For more information on how you can obtain your dream home, please click here : Mortgage Financing Options

For important mortgage insight to watch for, please read : Consumers need to be aware of these Red Flags !!!!!


Copyright © 2008 by Jeff Belonger 

Comments

Jeff,

I think I'm on record and in print about all this! Well maybe not the FHA part, but I encourage looking at FHA these days.

Good advice!

Bill

Posted by William J Archambault Jr (The Real Estate Investment Institute ) about 1 year ago

Jeff- I think you have such informational posts....truly. You are very well versed in your profession and I wished I had a loan officer as smart as you back when I was making mistakes!

Posted by Lori Franks ~ Brookings, Oregon (Real Estate Consultant) about 1 year ago

Jeff, I think this is great advice, and I follow it myself.  I consider myself to be debt free, except for my mortgage, which is of course a great tax deduction.  I also am beginning to get how important it is to have some cash reserves.

Posted by Patricia Kennedy (Evers & Company Realtors) about 1 year ago

Jeff, thanks for the mention.  I have not even thought about FHA cash out txns. Great post. AJ

Posted by Alan 'AJ' Nisen California Contra Costa Mortgage Officer (A Large Bank in America) about 1 year ago

Getting cash poor can be dangerous is anything changes like being laid off from their job.

Posted by Randy L. Prothero - Hawaii REALTORĀ® (Century 21 Liberty Homes) about 1 year ago

 

BILL....   lol... you crack me up. You and not a FHA believer as of yet.  Well, in regards to your first part of the comment, thanks.

LORI.....  thank you very much for those polite compliments.

PAT.....   you make an excellent point about cash-reserves, which I didn't mention. Being debt free, even with your house, as the title suggests, can leave you cash poor. I just didn't mention the cash-reserves.   Great point and I need to go back and edit this soon.

AJ..... my pleasure on both accounts.  thanks for the compliment.

RANDY....  bingo... so many of us live pay check to pay check....  you need to save no matter what, especially in regards to what you stated.  Loss of job or sickness, or a famliy death and such.

 

Posted by Jeff Belonger -- The FHA Expert.com -- FHA Loans -- FHA mortgages - USDA loans (Infinity Home Mortgage Company, Inc) about 1 year ago

Jeff, EXCELLENT information and blog post.  Pam and I kind of like having the tax break the mortage offers - might not be the right way to look at it - but beyond the house payment and the vehicles we don't keep any other debt.

Posted by Tim and Pam Cash - Clarksville TN Real Estate Professionals (Crye-Leike (Sango)) about 1 year ago

 

TIM & PAM.......   many like to have the tax breaks. And it's my strong opinion, if you are going to pay down your mortgage, to have your credit cards paid off first. It kind of defeats the purpose if not, because of the interest that you can't write off on your credit cards.   Thanks for that polite compliment.

 

Posted by Jeff Belonger -- The FHA Expert.com -- FHA Loans -- FHA mortgages - USDA loans (Infinity Home Mortgage Company, Inc) about 1 year ago

Jeff - this is a great post and think that consumers are trying to keep up with the Jones's too much and need to look at their own situation and not try to compete as much.

:: RECORDED DATA ::
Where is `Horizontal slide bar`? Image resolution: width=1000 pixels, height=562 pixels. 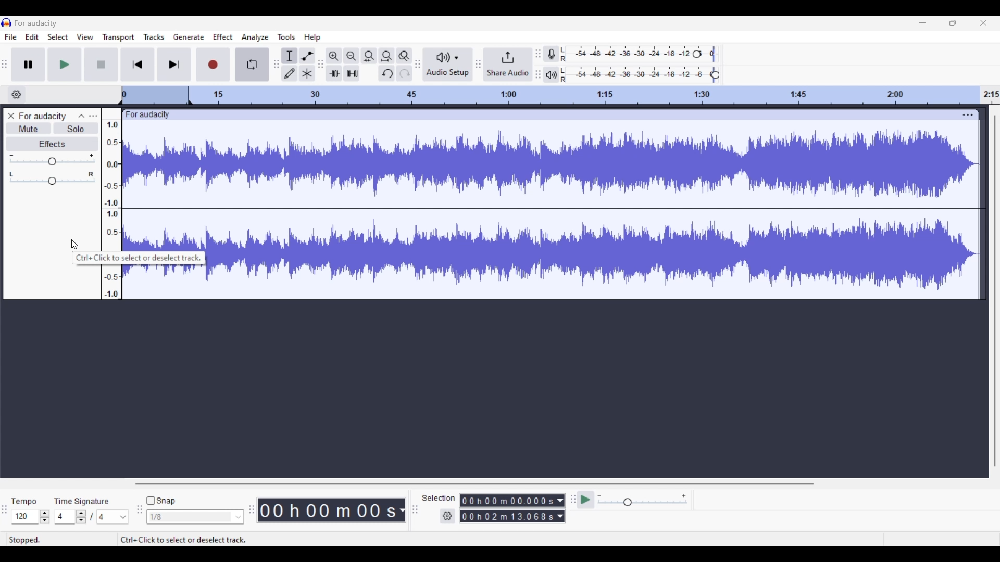 Horizontal slide bar is located at coordinates (474, 484).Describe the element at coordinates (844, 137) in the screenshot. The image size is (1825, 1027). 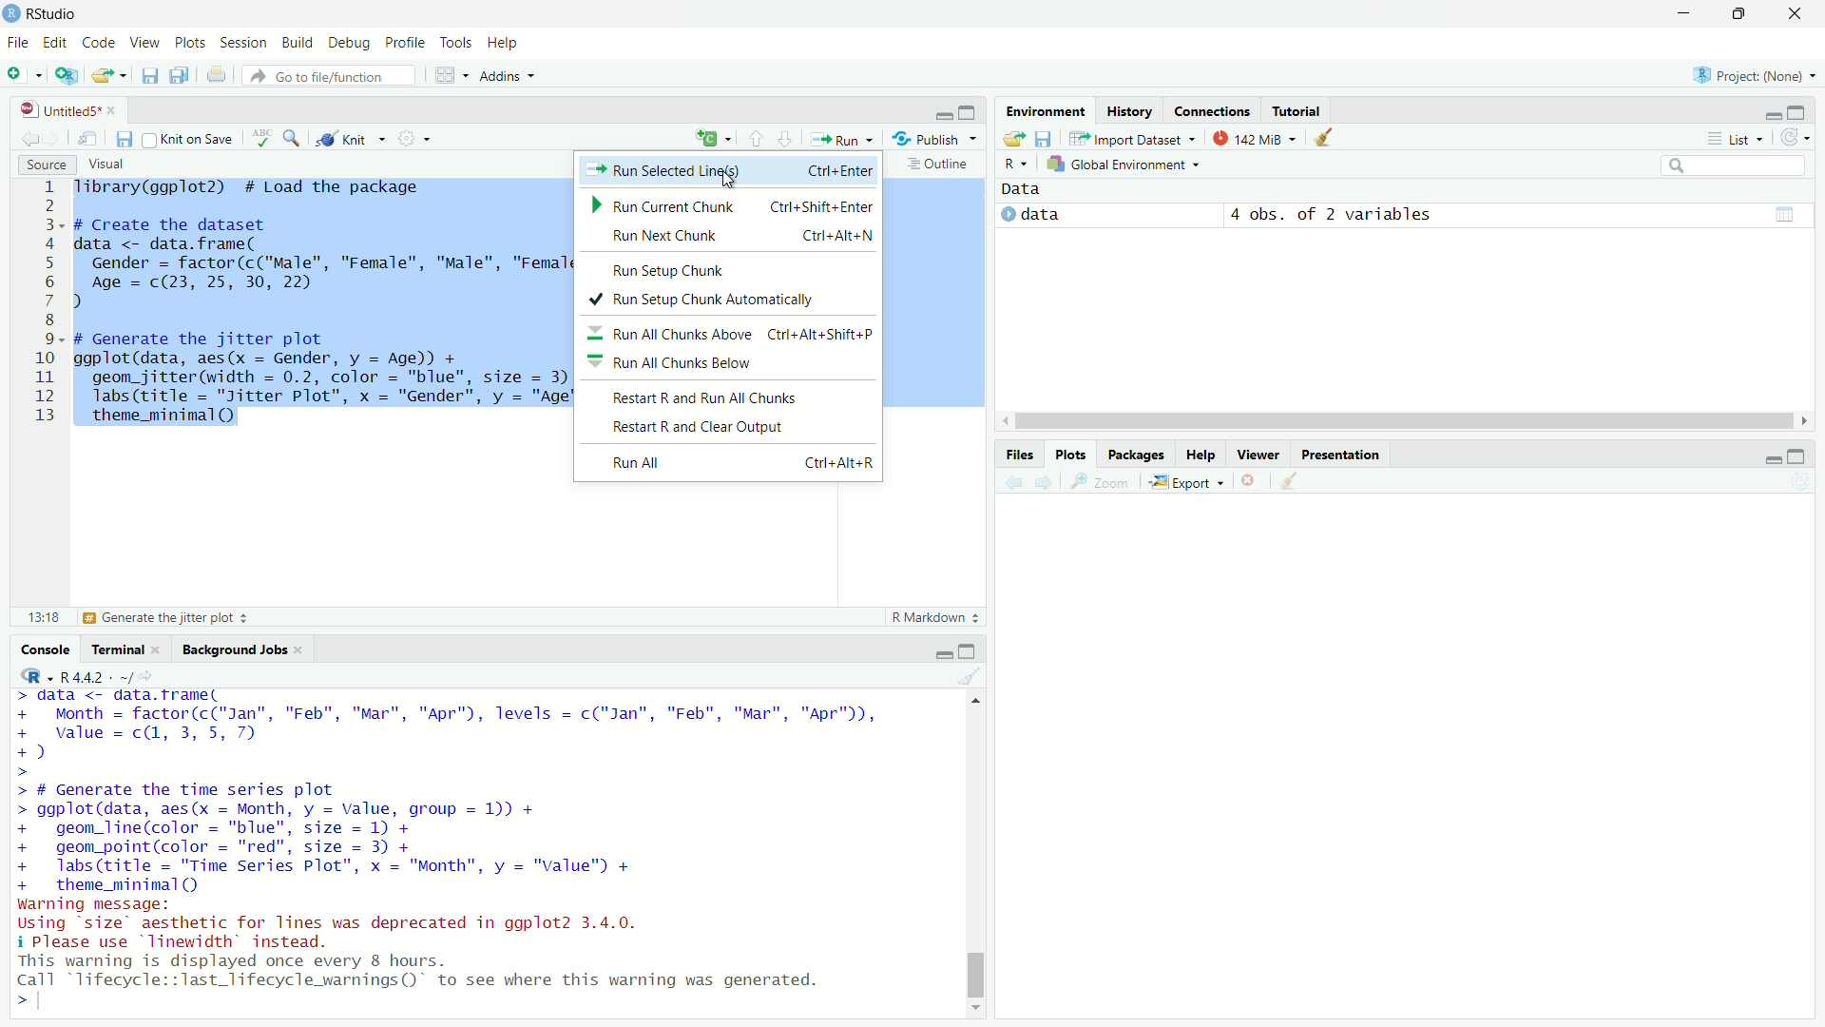
I see `run the current line or selection` at that location.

:: TO-DO LIST ::
• A. Please duplicate the mortgage comments, everything from "PAT.....   you make" down to "for the compliment.".
• B. In the mortgage comments, what does Jeff say should be paid off before someone pays down a mortgage?
The listing has no connection to the mortgage comments.

:: COMPLETED EXERCISE ::
• A.
PAT.....   you make an excellent point about cash-reserves, which I didn't mention. Being debt free, even with your house, as the title suggests, can leave you cash poor. I just didn't mention the cash-reserves.   Great point and I need to go back and edit this soon.

AJ..... my pleasure on both accounts.  thanks for the compliment.

• B. Credit cards.